Ouais c’est bizarre, et c’est aussi l’époque où les gens commençaient à me découvrir, à découvrir Sinik… Pour eux c’était nouveau cette façon de rimer : les placements, les assonances… C’est des trucs qui reviennent fort aujourd’hui, à toute patate. Quand tu écoutes les rimes de tous les couplets, tu te rends compte que c’était du vingt piges d’avance. C’est ce qui se fait maintenant, c’est revenu. On t’en mettait plein dans la même phrase, ça s’enchaînait avec des rimes, un maximum de sens… On voulait faire du Time Bomb, mais à notre sauce, celle de l’école du 91. On a mélangé ça avec ce délire parisien / 78 des Zakariens, et ça a matché direct.
4 – Grödash – « J’attends mon heure » (album Illegal Muzik, 2006)
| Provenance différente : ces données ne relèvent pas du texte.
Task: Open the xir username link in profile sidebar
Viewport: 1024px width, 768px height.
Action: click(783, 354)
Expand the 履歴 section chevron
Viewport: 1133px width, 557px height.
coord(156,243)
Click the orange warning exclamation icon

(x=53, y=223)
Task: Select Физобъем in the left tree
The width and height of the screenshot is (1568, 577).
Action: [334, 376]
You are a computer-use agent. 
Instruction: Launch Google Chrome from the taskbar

Aight, « J’attends mon heure »… C’est la fusée de départ, ça ! C’est un morceau que j’ai enregistré au Brésil. Je m’y suis retrouvé en 2005, l’année avant l’album. Là-bas j’étais tout seul. J’étais en studio, j’ai enregistré pas mal de titres et j’ai préparé cet album-là. On avait décidé que c’était le moment des solos. Quand Fik’s, Bobby et P.Kaer m’ont rejoint au Brésil, je leur ai fait écouter les morceaux que j’avais faits, je crois qu’il y en avait six dont celui-là, « Ce soir », « Ghetto »… Il y avait aussi tout un album reggaeton que j’avais enregistré là-bas. Quand ils ont écouté « J’attends mon heure » ils ont halluciné, ils m’ont dit : « C’est CE morceau ». Donc j’ai affiné ça sur Paris, et ça a été le premier extrait et le premier clip du premier solo. Le premier de tout en fait. Les retours que j’ai reçus dessus, c’est juste exceptionnel. Je planais ! Le truc passait en boucle sur Zik, il est même rentré sur MTV ! C’était le rêve, nous on partait de l’anonymat, de la cave ! J’étais en coproduction sur ce projet avec Take Over, notre label d’Ul’Team Atom, et Neochrome. Chez Neochrome ils avaient leurs entrées, mais j’avais aussi mon carnet d’adresses, ce qui fait que c’est moi qui ai fait rentrer Neochrome à la télé. Je pense qu’ils n’avaient pas de clips d’une aussi bonne qualité avant que j’arrive, réalisé par Aymeric Colas. Pour l’anecdote, un jour j’ai reçu un message de Sat de la F.F. à 5h40 du matin sur les réseaux. On ne se connaissait pas du tout, il m’écrit : « Ouais Dash, c’est Sat, juste te faire un big up, j’étais en train de zapper, je voulais aller dormir, je suis tombé sur ton clip… J’ai sorti mon cahier et mon stylo et j’ai écrit jusqu’au chant des oiseaux ! » Truc de fou. Big up à tous les gens qui ont kiffé ce morceau et qui ont lancé la machine derrière. Derrière j’ai plané, je m’en suis vraiment bien servi, ça m’a amené jusqu’au Canada, ça a vraiment ouvert des portes pour ma carrière. A partir de ce moment-là on passait en mode national, international, les choses sérieuses ont commencé.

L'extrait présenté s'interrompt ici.